-- Goal --
Could you print the material again without changes, beginning at the line that contains "The image size is (378, 160)." and continuing through the line that contains "Select third Move", with both of those lines included?

Some records:
__________

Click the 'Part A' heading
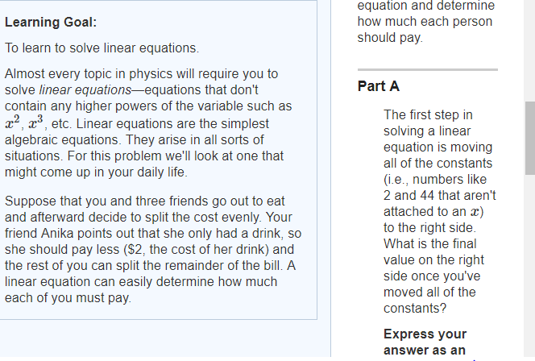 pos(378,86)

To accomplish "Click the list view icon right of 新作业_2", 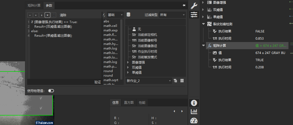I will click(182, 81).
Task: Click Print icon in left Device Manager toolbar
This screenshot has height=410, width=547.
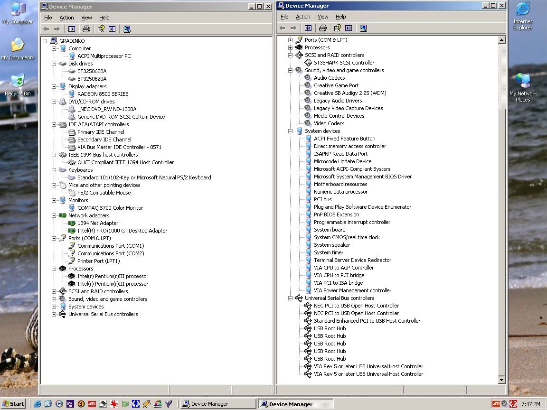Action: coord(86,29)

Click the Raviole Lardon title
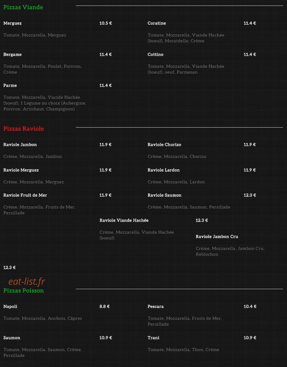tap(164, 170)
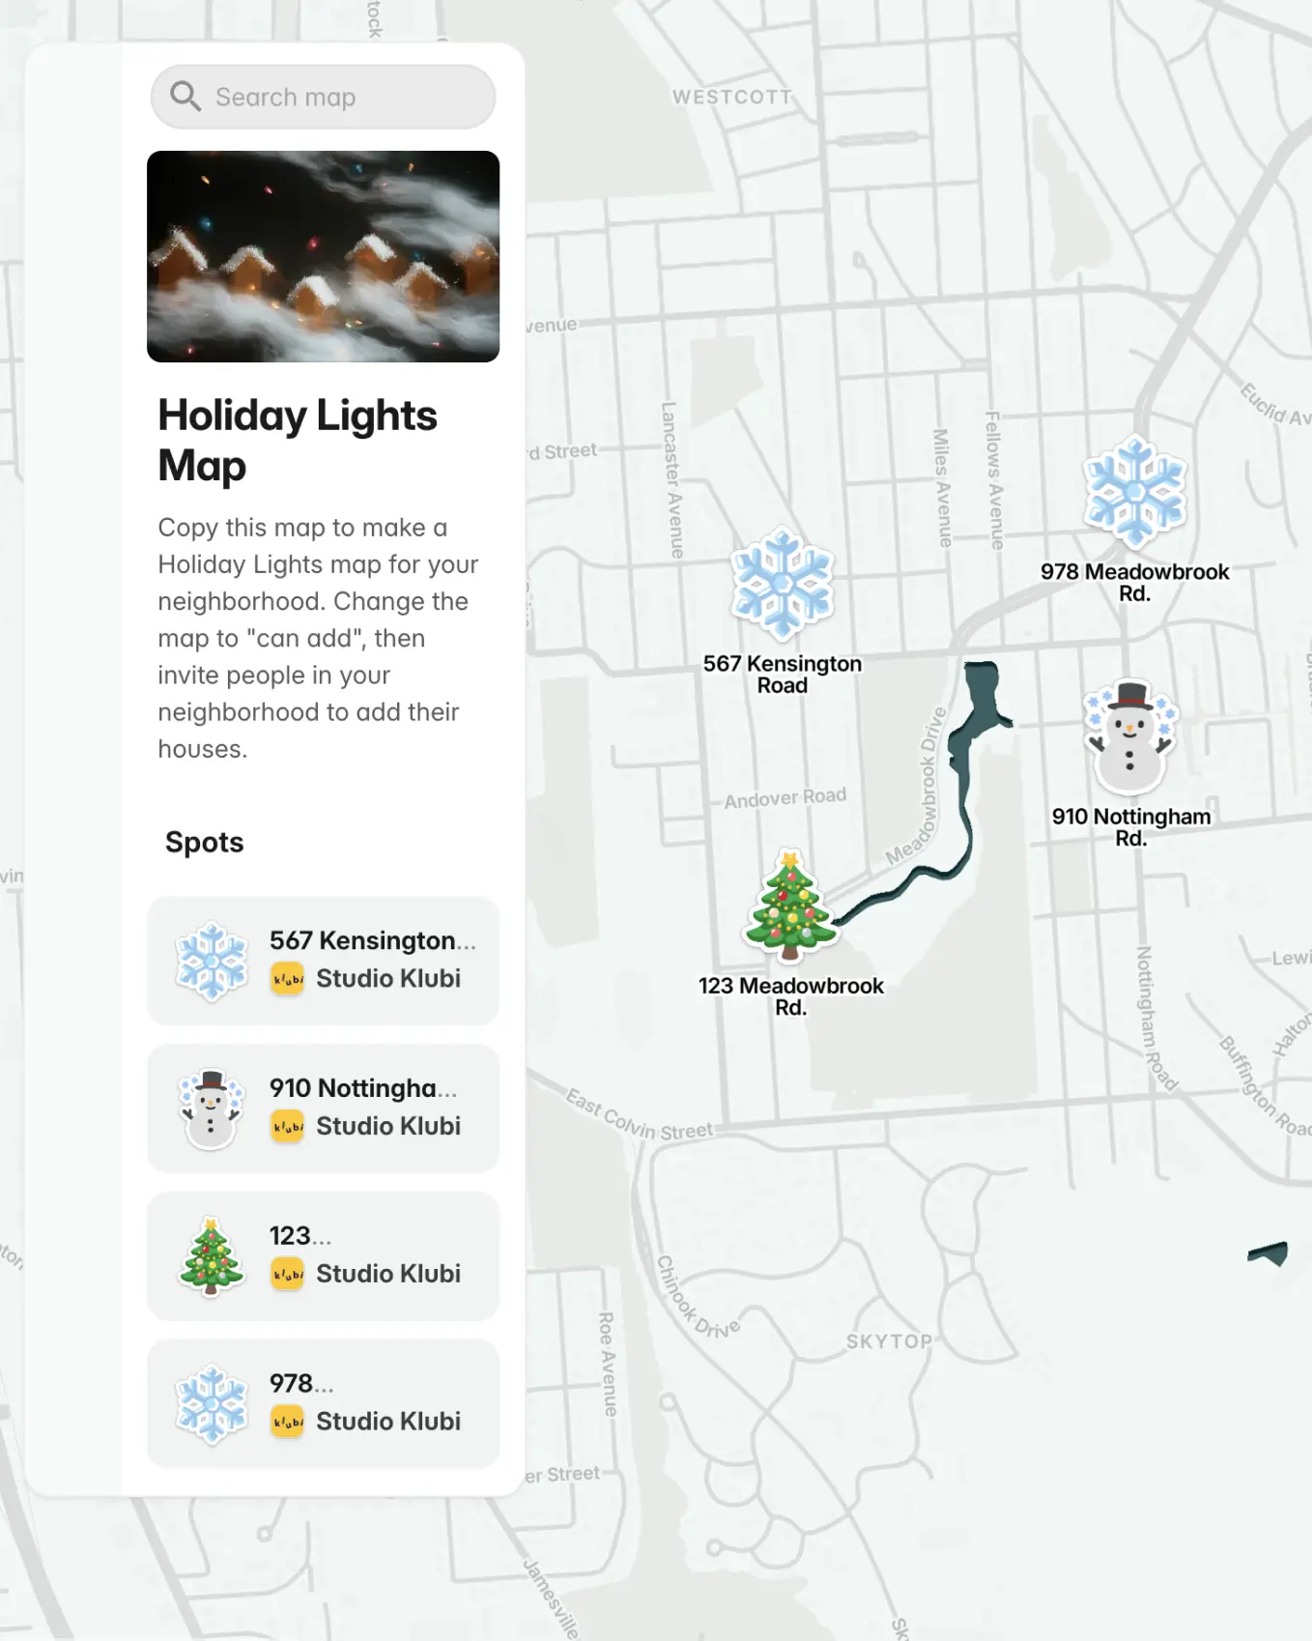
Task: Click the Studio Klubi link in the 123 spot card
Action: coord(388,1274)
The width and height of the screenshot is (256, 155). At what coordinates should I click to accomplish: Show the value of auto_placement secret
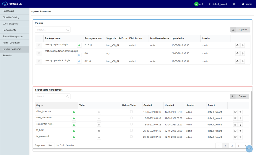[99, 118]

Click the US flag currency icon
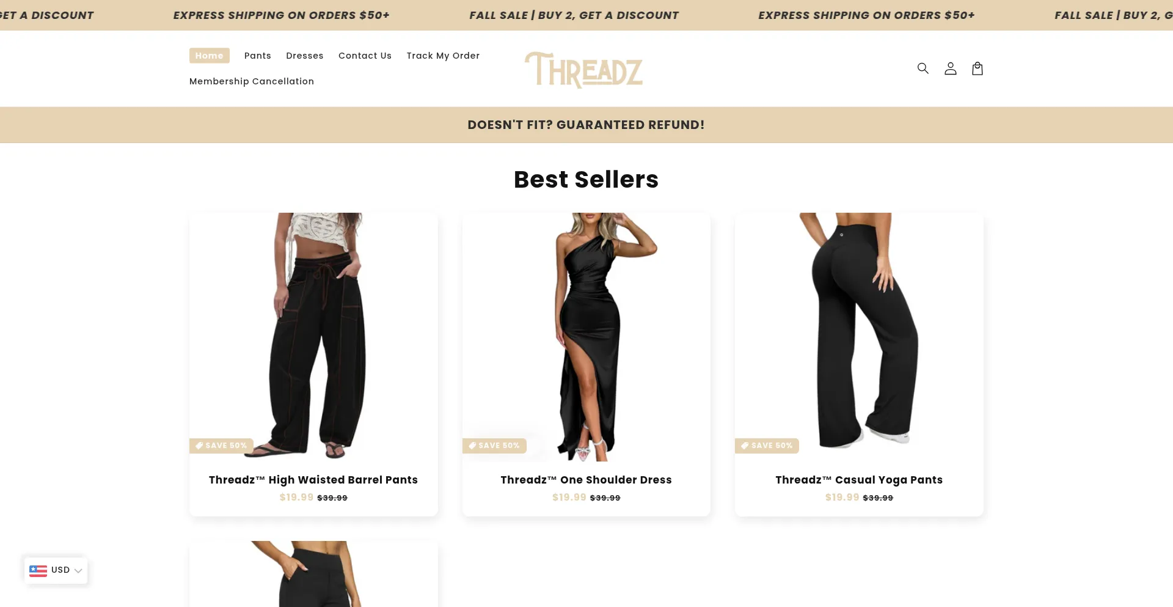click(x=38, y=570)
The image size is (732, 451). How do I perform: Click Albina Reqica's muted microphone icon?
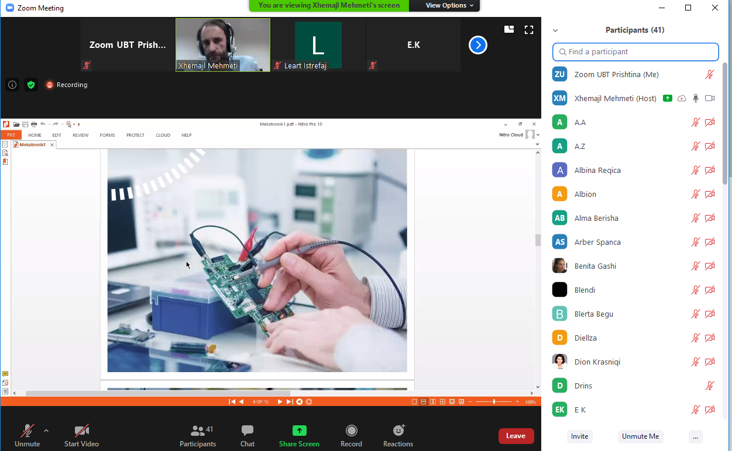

__________

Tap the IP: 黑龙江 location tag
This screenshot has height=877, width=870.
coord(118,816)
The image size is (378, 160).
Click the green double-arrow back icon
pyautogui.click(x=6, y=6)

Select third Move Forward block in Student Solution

__________

-- Answer below --
The image size is (378, 160).
Click the green double-arrow back icon
pyautogui.click(x=6, y=6)

Select third Move Forward block in Student Solution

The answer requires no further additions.